Certo è che la crisi della globalizzazione neoliberista impone
una crescente riterritorializzazione delle economie capitalistiche, il
rilancio dei mercati interni, la necessità di ridare reddito per
riavviare il ciclo dei consumi. Ma i nuovi «aiuti
familiari» comportano un forte risvolto di normatività, di
controllo e di disciplinamento della vita delle donne. Concesso
dall'alto, in una fase drammatica di tagli e disoccupazione, il reddito
assumerà sempre più un valore premiale per chi si
identifica con una sorta di «salute nazionale». Le
politiche statali mirano oggi a distinguere tra «decorose»
famiglie regolari (che riproducono lavoratori-consumatori) e lavoratori
usa e getta, non garantiti, da sfruttare al massimo grado. In questo
quadro, sono le donne a pagare il prezzo più alto: discriminate
sul posto di lavoro, subordinate in famiglia, costrette gratuitamente
al «lavoro di cura».
Non si tratta pertanto di cercare risposte in una falsa coesione, ma
nelle lotte e nel conflitto sociale promosso dalle donne. Oggi crediamo
sia importante creare reti autonome di lotta femminista e forme di
autoassistenza sviluppando e potenziando quegli esperimenti che
già esistono di economia alternativa, dal basso, solidaristica.
Ma occorre altresì interrogarsi sui risvolti disciplinari dei
nuovi progetti di Welfare: rivendicare una garanzia di reddito dalle
istituzioni («reddito di cittadinanza», «reddito di
esistenza», «salario garantito») riesce davvero a
contrastare efficacemente le politiche sociali autoritarie? è
adeguato portare avanti parole d'ordine che solo ieri apparivano
utopiche e ora diventano strumento differenziale di governo e di
disciplinamento?
Si pensi solo al progetto del «mutuo sociale per la casa»

Dati raccolti »
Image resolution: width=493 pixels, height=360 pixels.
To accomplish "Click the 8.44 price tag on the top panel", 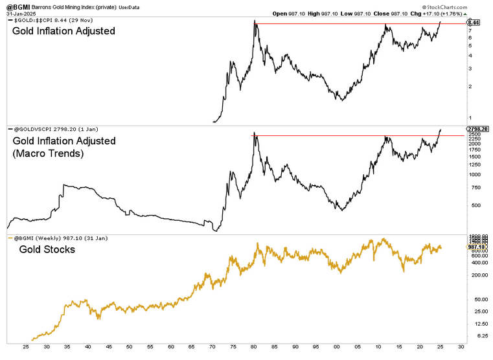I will (474, 23).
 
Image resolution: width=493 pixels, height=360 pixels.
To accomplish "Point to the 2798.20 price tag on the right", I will (476, 129).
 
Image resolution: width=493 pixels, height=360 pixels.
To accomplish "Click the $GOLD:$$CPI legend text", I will (35, 21).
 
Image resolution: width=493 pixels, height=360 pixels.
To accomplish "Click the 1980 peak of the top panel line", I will (255, 22).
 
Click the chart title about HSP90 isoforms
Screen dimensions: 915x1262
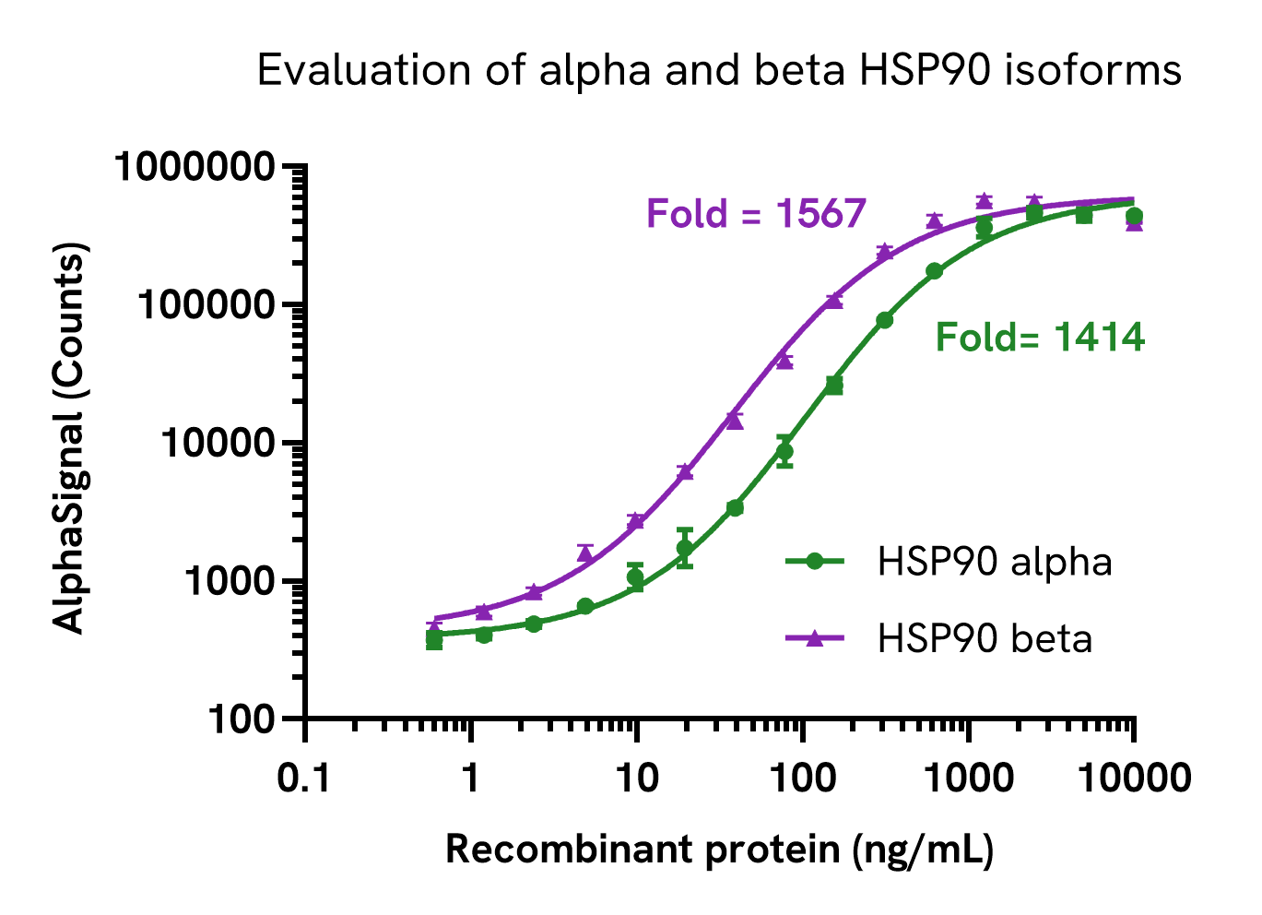point(719,71)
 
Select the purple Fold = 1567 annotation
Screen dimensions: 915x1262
point(756,214)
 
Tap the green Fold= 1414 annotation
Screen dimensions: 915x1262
point(1040,338)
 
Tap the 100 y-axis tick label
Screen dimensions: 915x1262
point(241,719)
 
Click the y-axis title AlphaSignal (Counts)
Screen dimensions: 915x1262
point(69,438)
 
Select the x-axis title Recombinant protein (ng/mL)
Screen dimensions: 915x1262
point(719,850)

Lavoro richiesto » Scrivi il seguito dell'estratto sulle politiche di reddito e sul controllo della vita delle donne, partendo dal punto in cui termina.

Risultato del compito »
portato avanti in questi anni dai neofascisti di CasaPound e reso
operativo di recente dal sindaco Alemanno. Anziché riproporre
l'edilizia popolare o calmierare in qualche modo il mercato degli
affitti, il comune di Roma preferisce erogare soldi alle famiglie
avvantaggiando chi ha già disponibilità economiche e
favorendo insieme la speculazione edilizia dei
«palazzinari». Ma chi non ce la fa a pagare l'affitto non
potrà certo permettersi di comprare una casa, anche con un mutuo
agevolato. Quello del «mutuo sociale» è un programma
politico di controllo e di promozione della famiglia italiana,
«sana», disciplinata. Lo stesso potrebbe dirsi per la
campagna del comitato «Tempo di essere madri», legato a
CasaPound, che promuove in questi giorni una proposta di legge per il
part-time alle madri lavoratrici italiane mantenendo lo stipendio
pieno. Sono proposte del tutto coerenti con il nuovo
«neoliberismo nazional-populista». Con una mano
deregolamentano il lavoro; con l'altra tendono il pane, ma solo ad
alcuni: a coloro che sono capitale umano, madri e padri fedeli al
dovere, famiglia sana e perbenista. Queste politiche, infatti, sono
basate su una pesante selezione degli aventi diritto e su condizioni
inflessibili e ricattatorie per non decadere dagli «aiuti».
Di fronte a una situazione come quella attuale – così simile
alla stagione del Novecento che prelude ai grandi totalitarismi europei
– pare sempre più necessario un impegno di lotta femminista a
tutto campo. Nella riunione nazionale del 24 gennaio, il Tavolo 4
«Lavoro/precarietà/reddito» della rete femminista e
lesbica delle Sommosse, ha deciso di lanciare l'idea di uno
«Sciopero delle Donne», costruito in modo autonomo dalle
lavoratrici, dalle operaie, dalle precarie, dalle disoccupate, dalle
giovani, dalle migranti, per denunciare una disparità che
perdura e peggiora ogni giorno. Per promuoverlo, l'8 marzo vi saranno
in tutt'Italia presidi, sit in, manifestazioni, volantinaggi,
assemblee, raccolte di firme, iniziative di protesta, azioni simboliche
(vedi http://femminismorivoluzionario.blogspot.com). Non pagheremo la
vostra crisi! Non ci piegheremo alle politiche patriarcali che vogliono
sottrarci quel poco di libertà che ci siamo conquistate!